[TRECHO DO TEXTO]
====================

Com o passar dos anos, os temas considerados mais “politizados” foram perdendo espaço para enredos patrocinados, feitos sob encomenda, focando bem mais a beleza das mulatas, o luxo e o esplendor das fantasias e questões como “será que essa nudez toda é realmente necessária?” foram ganhando maior espaço, juntamente com a ideia de que Carnaval é momento de esquecer os problemas a apenas aproveitar a beleza do festival. Com isso, assuntos como as mazelas sociais, racismo, corrupção ou direito das mulheres foram caindo num certo esquecimento e não despertavam mais o interesse, nem o debate público.

Mas, se tem algo que o carnaval desse ano nos trouxe, foi o fato dos enredos com as temáticas sociais, econômicas e políticas terem voltado com força, inclusive, no Carnaval do Rio de Janeiro. As escolas que ficaram em primeiro lugar foram exatamente as que exploraram essas abordagens de forma mais explícita, questionando (de forma oportuna, ou não) o grave e delicado momento histórico que vivemos atualmente no Brasil.

Talvez um dos desfiles mais comentados tenha sido o da Paraíso do Tuiuti — que ficou com a #Tuiuti entre os trending topics no Twitter — que, em seu enredo, tratou de forma ousada as questões trabalhistas, abordando a Reforma Trabalhista, desfilou com cópias de carteiras de trabalho, mas, acho que a imagem que mais tenha ficado representativa do desfile deles foi o Vampirão, representando ninguém menos do que o nosso “tão amado” presidente Michel Temer (FORA TEMER).

Essa imagem, acredito eu, percorreu vários veículos de comunicação do mundo que ressaltavam principalmente o teor político tão forte e presente, característica que não era vista há um bom tempo no Sambódromo. Além das temáticas trabalhistas atuais, a escola também trouxe para a avenida o importantíssimo debate que deu nome ao enredo desse ano: “Meu Deus, Meu Deus, Está Extinta a Escravidão?”, que trouxe uma ala exclusiva representando a exploração de africanos trazidos à força, passando pelo racismo brasileiro.

====================

[Linhas de um conjunto de dados]
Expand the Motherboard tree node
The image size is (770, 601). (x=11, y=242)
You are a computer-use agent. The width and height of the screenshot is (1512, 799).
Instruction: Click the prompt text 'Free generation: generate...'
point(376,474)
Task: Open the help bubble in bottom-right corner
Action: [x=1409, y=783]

====================

[TAREFA PROPOSTA A] Formate como tabela Markdown, com as colunas Nº e Linha, a parte da listagem que começa na linha que contém "You are a computer-use" e termina no fim da listagem, omitindo as linhas em branco.
[TAREFA PROPOSTA B] Dê continuidade ao texto sobre os enredos políticos do Carnaval a partir do ponto em que ele para.
A listagem não tem relação alguma com o trecho sobre o Carnaval.

[RESPOSTA ESCRITA A]
| Nº | Linha |
|---|---|
| 1 | You are a computer-use agent. The width and height of the screenshot is (1512, 799). |
| 2 | Instruction: Click the prompt text 'Free generation: generate...' |
| 3 | point(376,474) |
| 4 | Task: Open the help bubble in bottom-right corner |
| 5 | Action: [x=1409, y=783] |

[RESPOSTA ESCRITA B]
Outras escolas de nome como Beija-Flor e Salgueiro também abordaram questões ainda bem atuais. Como no caso do Salgueiro, que lembrou o abandono das mulheres negras e a Beija-Flor, que também teve um desfile bem comentado nas redes sociais, abordando os problemas de desigualdades sociais que são causados pela corrupção. Seu discurso, embora muito importante, foi abordado de forma mais branda, pois não apontava culpados diretamente e sim políticos de forma geral, talvez por isso não tenha causado tanto desconforto na parcela tradicional de comentaristas do carnaval.

E falando em desconforto, se teve uma coisa que incomodou muita gente foi a performace dos manifantoches no desfile do Paraíso de Tuiutí onde eles batiam panela pedindo JUSTIÇA ao lado dos mesmos patos amarelos que são participantes ativos da desigualdade social. Em uma entrevista, o diretor de carnaval da escola disse que, em seu desfile, eles falaram o que o povo quer, mas será que o que o povo quer é o mesmo que as autoridades querem para o povo? A resposta dessa pergunta requer muito pensamento, mas de fato, muitos meios de comunicação se incomodaram com o grito dado pela escola, principalmente porque tais meios ao invés de tentar informar, preferem omitir e direcionar a opinião pública sobre determinados fatos que não lhe convém.

Por fim, é importante ressaltar e exaltar essa retomada do espaço público que é a festa do Carnaval para o debate das questões políticas e sociais do país. É interessante também enxergarmos o evento como forma de a sociedade civil expor e demonstrar o seu papel ativo de presença e participação nas questões que nos afetam todos os dias. E você, não achou que o Carnaval desse ano foi muito mais emocionante?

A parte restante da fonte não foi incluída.